Secondary or alteration biotite
When the biotite it is part of hydrothermal alteration systems, it can present black, dark green and dark brown to golden colors, but it is common that it does not appear completely black.
It differs from the biotite primary because they occur as impregnations or patches in the rocks and when observed with a magnifying glass they usually replace other minerals.
Metamorphic biotite
This can be considered biotite as a medium-grade metamorphic rock-forming mineral typically present in phyllites, schists, gneiss, and sometimes quartzite.
It is characterized because it is elongated in accordance with the schistosity of the rock.
In other words, it can form the metamorphic texture known as nematoblastic.
Importance of biotite in mineral exploration
The biotite secondary is a good indicator of potassic alteration, and potassic alteration is usually a good exploration target to find minerals that are related to copper and porphyry copper deposits.
So its mapping is very important in the search for minerals related to copper such as chalcopyrite, bornite, chalcocite, covelina.

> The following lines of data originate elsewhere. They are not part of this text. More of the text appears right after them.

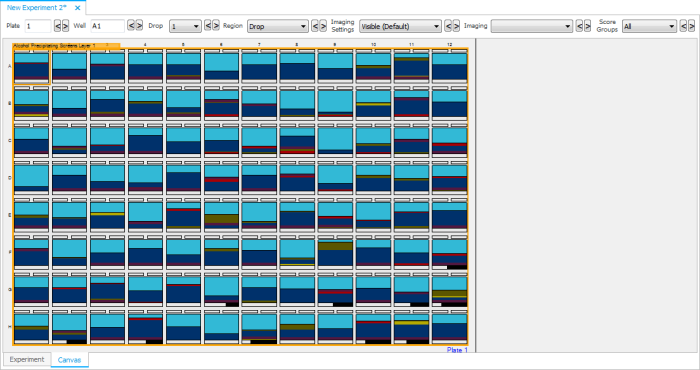Go to next plate arrow button
Viewport: 700px width, 370px height.
(65, 26)
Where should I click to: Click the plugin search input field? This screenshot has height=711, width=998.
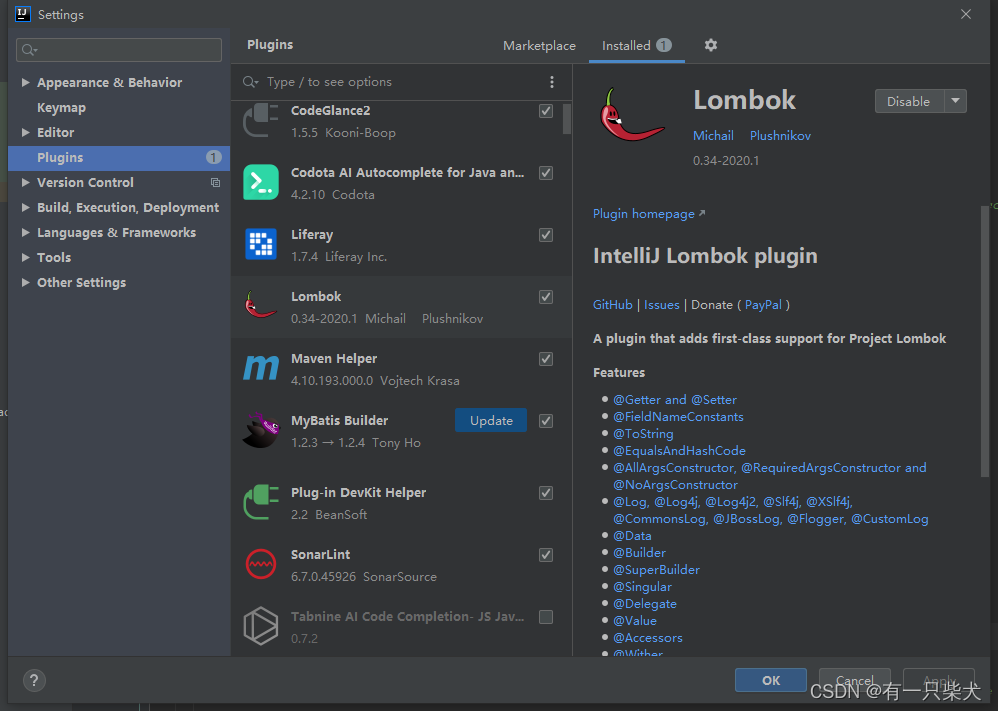click(x=400, y=82)
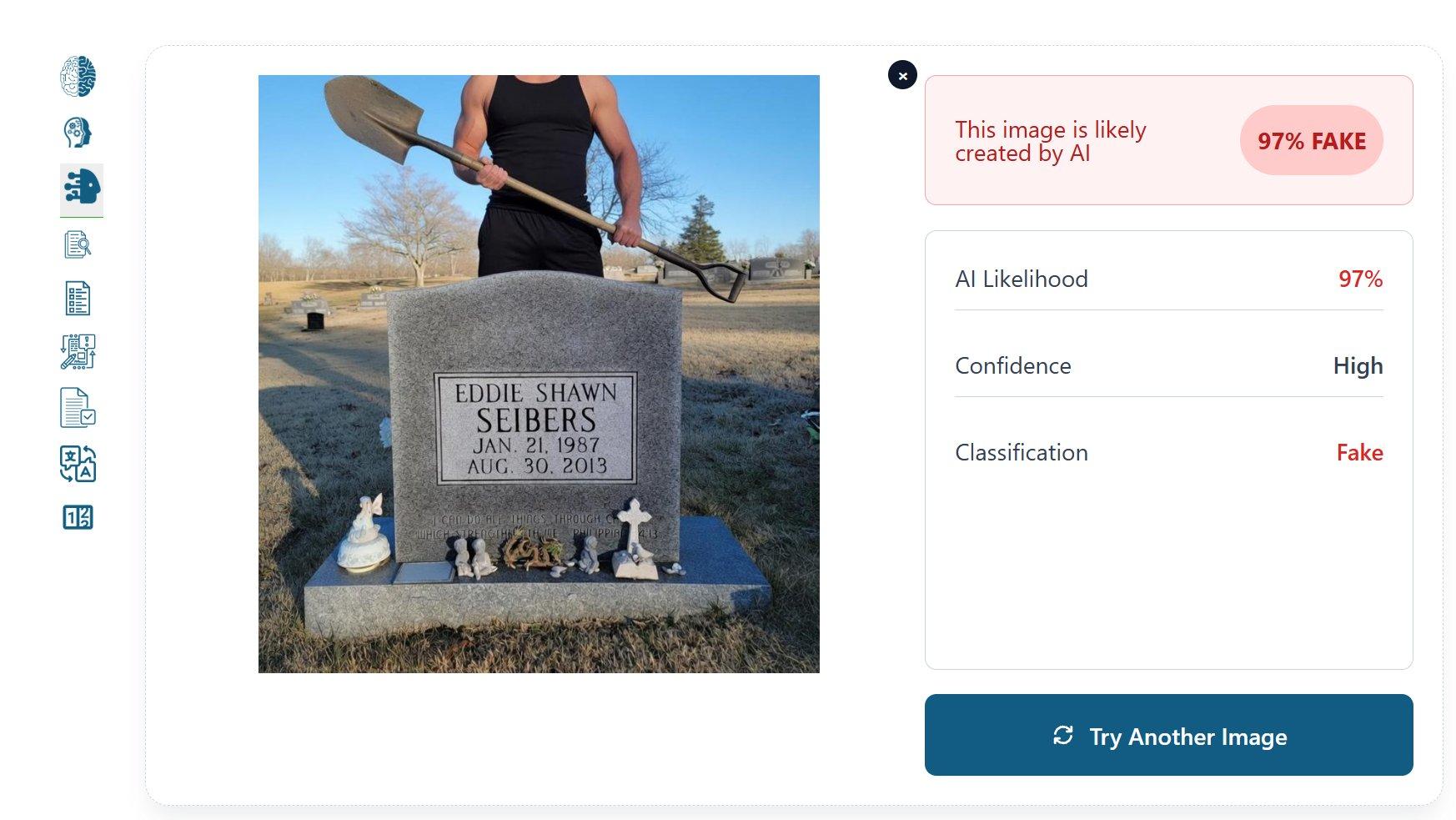This screenshot has width=1456, height=820.
Task: Open the head-with-gears tool in the sidebar
Action: 78,133

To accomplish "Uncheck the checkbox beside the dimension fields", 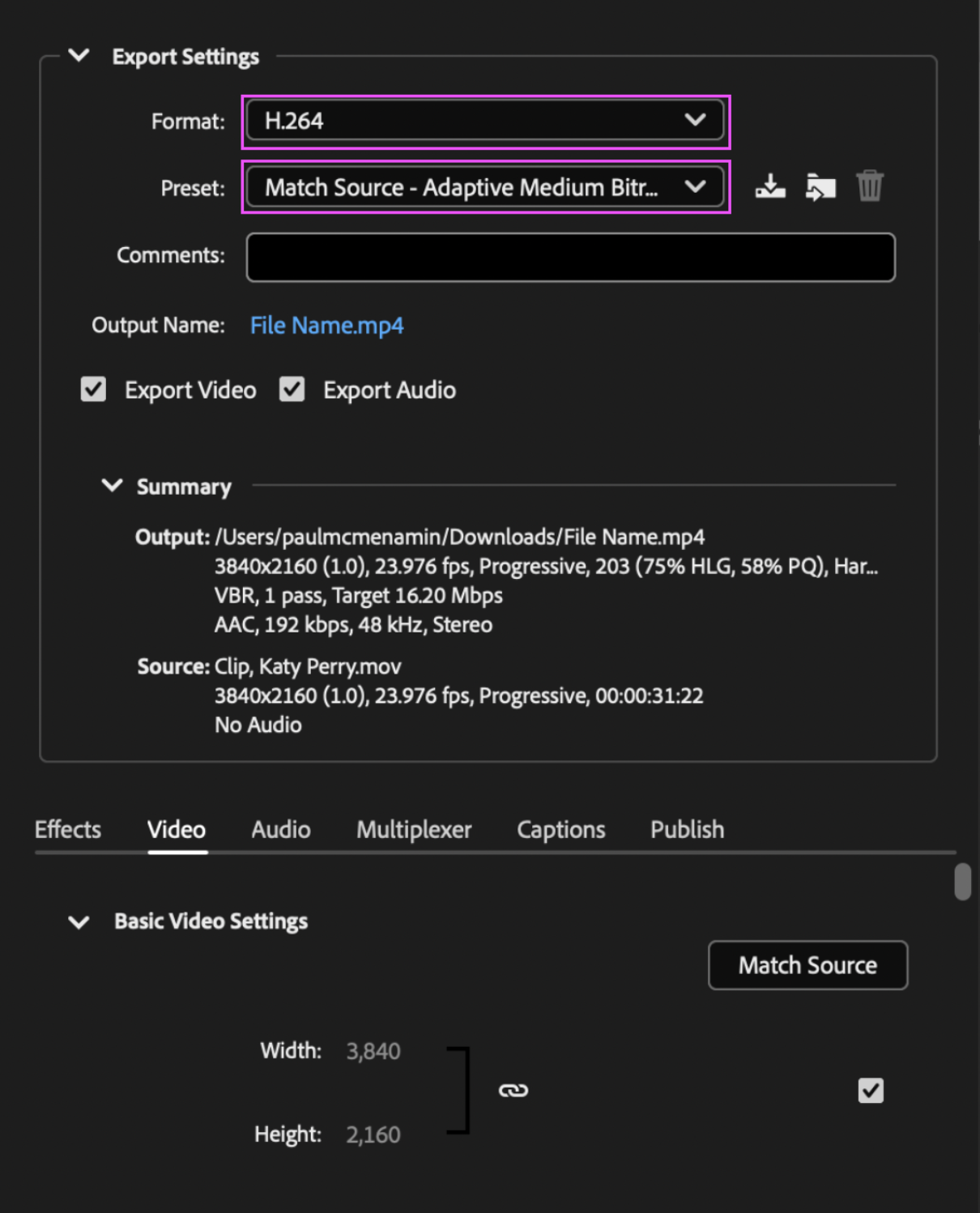I will (x=870, y=1092).
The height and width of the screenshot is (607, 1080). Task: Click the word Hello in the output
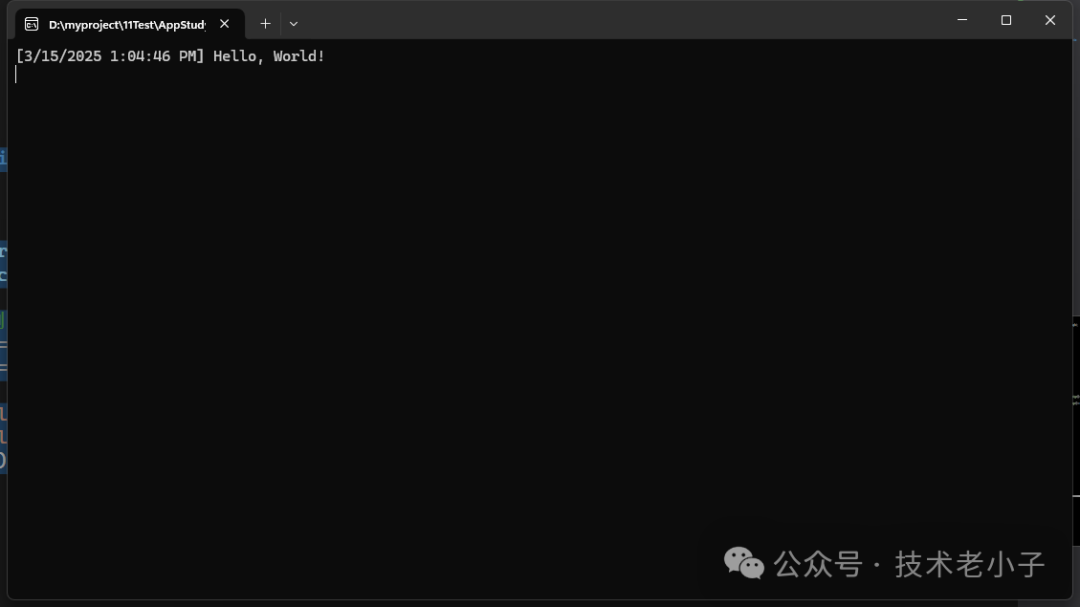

Therefore, it should be mentioned that the biotite It is not a mineral that is sought to carry out any exploitation that generates economic profits, rather it is a guide to find deposits of great importance, be it mesothermal veins or copper porphyries.
Biotite veinlets
As mentioned, biotite is important in the exploration of porphyry copper, and in fact it has an important section in the classification of porphyry veinlets, where biotite is considered as part of the early veinlets [biotite-magnetite (EB) veinlets], which are also related to potassic alteration. and the main mineralization event of the system.
Biotite Mica Uses
- It has a small number of commercial uses.
- Ground mica is used as a filler and extender in paints.
- It also has use as an additive for drilling muds.
- It has been used as an inert filler and mold release agent in rubber products.
- It is sometimes used as a non-stick surface coating on asphalt shingles and rolled roofs.
- Additionally, it is used in the potassium-argon and argon-argon methods for dating igneous rocks.